Medtronic to study aDBS therapy in Parkinson's Disease Patients (Credit: VSRao from Pixabay.)

Medtronic has announced the first enrolment in a clinical trial evaluating the safety and efficacy of adaptive deep brain stimulation (aDBS) in patients with Parkinson’s Disease (PD).

The clinical study, dubbed Adaptive DBS Algorithm for Personalised Therapy in Parkinson’s Disease (ADAPT-PD), is designed to evaluate the company’s Percept PC device.

The device features aDBS as an investigational feature and has been approved by the US FDA in June 2020.

The company said that the aDBS feature in Percept PC allows automated adjustment of brain stimulation to manage Parkinson’s disease symptoms based on a patient’s clinical state.

Medtronic brain modulation business vice president and general manager Mike Daly said: “Percept PC was developed with a significant amount of capabilities built into its system. We see this technology evolving to deliver even more value over time.
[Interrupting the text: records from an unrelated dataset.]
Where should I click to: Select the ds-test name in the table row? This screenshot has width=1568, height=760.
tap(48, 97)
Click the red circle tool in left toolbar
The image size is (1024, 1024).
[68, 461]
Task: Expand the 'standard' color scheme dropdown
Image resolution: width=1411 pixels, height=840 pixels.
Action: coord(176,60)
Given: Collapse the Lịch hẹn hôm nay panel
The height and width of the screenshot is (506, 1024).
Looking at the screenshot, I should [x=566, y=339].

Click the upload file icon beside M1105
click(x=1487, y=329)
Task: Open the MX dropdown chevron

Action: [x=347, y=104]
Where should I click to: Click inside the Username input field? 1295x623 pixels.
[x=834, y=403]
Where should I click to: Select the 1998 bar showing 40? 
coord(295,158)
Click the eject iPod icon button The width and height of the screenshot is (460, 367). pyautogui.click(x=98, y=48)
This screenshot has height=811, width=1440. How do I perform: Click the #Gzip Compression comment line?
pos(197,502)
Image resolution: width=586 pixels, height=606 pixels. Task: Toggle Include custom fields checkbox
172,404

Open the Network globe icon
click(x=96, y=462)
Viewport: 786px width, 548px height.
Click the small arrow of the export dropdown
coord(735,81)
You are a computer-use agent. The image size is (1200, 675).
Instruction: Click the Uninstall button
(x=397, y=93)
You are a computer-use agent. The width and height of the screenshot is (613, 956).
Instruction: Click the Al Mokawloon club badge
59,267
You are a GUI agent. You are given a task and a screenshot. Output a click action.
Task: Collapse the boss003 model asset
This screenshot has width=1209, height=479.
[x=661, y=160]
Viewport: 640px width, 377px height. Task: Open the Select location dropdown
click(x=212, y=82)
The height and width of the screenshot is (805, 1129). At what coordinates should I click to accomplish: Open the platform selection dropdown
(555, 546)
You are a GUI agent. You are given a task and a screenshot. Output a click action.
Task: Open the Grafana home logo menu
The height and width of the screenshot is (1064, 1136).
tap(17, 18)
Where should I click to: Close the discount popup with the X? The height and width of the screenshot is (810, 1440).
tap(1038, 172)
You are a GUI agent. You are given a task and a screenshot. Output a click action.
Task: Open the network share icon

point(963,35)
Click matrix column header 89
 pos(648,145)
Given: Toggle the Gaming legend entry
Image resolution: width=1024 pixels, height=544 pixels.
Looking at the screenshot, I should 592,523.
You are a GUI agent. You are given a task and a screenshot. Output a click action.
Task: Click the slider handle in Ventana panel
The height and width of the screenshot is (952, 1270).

The recently initiated ADAPT-PD is the first trial to gather clinical evidence to unlock those capabilities.

“Additionally, stimulation adjusted based on patient need, aDBS, could reduce total power output and possibly extend the life of the device.”

DBS therapy leverages a surgically implanted medical device to deliver electrical stimulation to precisely targeted areas of the brain to treat several neurological disorders, when medications are not effective.

cDBS continuously delivers stimulation and are adjusted manually within physician-defined limits to optimise therapy, while aDBS therapy can be optimised by automatically adjusting stimulation within physician-defined limits, based on brain signals.

ADAPT-PD study is planned to be conducted place across 12 study sites at movement disorders research centres in the US, Europe, and Canada, evaluating nearly 36 subjects for a period of 15 months.

The primary endpoint of ADAPT-PD study compares the standard cDBS with aDBS for hours of ‘On’ time without troublesome dyskinesias, a measure of treatment efficacy compared to side effects, as reported by patient diary.

Eligible study subjects would receive cDBS at baseline followed by randomised evaluation of two different aDBS algorithms in a blinded manner.

ADAPT-PD study North American principal investigator Helen Bronte-Stewart enrolled the first patient at the Stanford Movement Disorders Centre.

Charité University Hospital movement disorders and neuromodulation head professor Andrea Kühn said: “aDBS technology will allow DBS to be responsive in real-time, communicating with the patient’s brain, as needed – which could reduce the amount of programming burden on a clinician.”